Integration of External AI Workloads in AI-RAN Implementation of Dynamic Resource Control with the AITRAS Orchestrator

#AI-RAN #AITRAS

The rapid rise of generative AI and inference-based AI has driven an unprecedented demand for compute resources. Telecommunications infrastructure is no exception; initiatives such as AI-assisted RAN (Radio Access Network) control, advanced network operations, and real-time edge inference are rapidly advancing.

In this technical blog, we will discuss a mechanism that enables the integrated execution of external AI workloads on an AI-RAN platform through an extension of the AITRAS Orchestrator compliant with the AI-RAN Alliance reference architecture.

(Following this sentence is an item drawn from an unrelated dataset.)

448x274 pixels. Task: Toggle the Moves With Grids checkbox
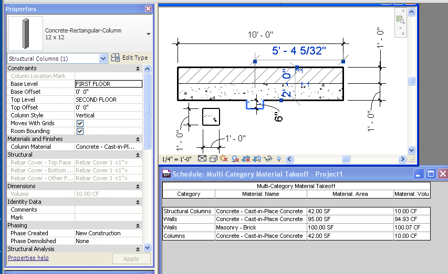pyautogui.click(x=80, y=123)
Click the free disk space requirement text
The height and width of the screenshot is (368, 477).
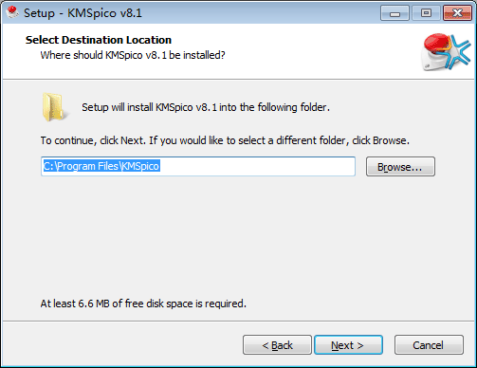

From a technical perspective, we provide a detailed discussion of the control loops and orchestration design required to incorporate external AI demand while maintaining stable internal AI processing and RAN control.

1. Background: AI-RAN and the Expansion of External AI Demand

AI-RAN is not merely a combination of RAN and AI; it represents a broader architectural concept where communication functions and AI workloads coexist and cooperate on the same infrastructure.

In this blog, we focus specifically on the "AI and RAN" approach, where both domains share the same compute resources and dynamically adjust based on their respective characteristics and priorities. Adopting this premise enables AI processing to run on the same platform while maintaining communication quality. However, because both domains rely on the same compute resources, managing fluctuations in demand and differing priority becomes a critical design challenge. Furthermore, with the increasing generalization of AI processing platforms in recent years, there is growing momentum toward more flexible use of telecommunications operators’ edge and data center infrastructure.

2. Challenge: Advancing Internal AI Control and the Limits of Resource Utilization Efficiency

As previously discussed, under the "AI and RAN" premise, communication functions and AI workloads share the same compute resources. To date, the AITRAS Orchestrator has managed priority control and resource allocation to ensure stable AI processing without compromising communication quality.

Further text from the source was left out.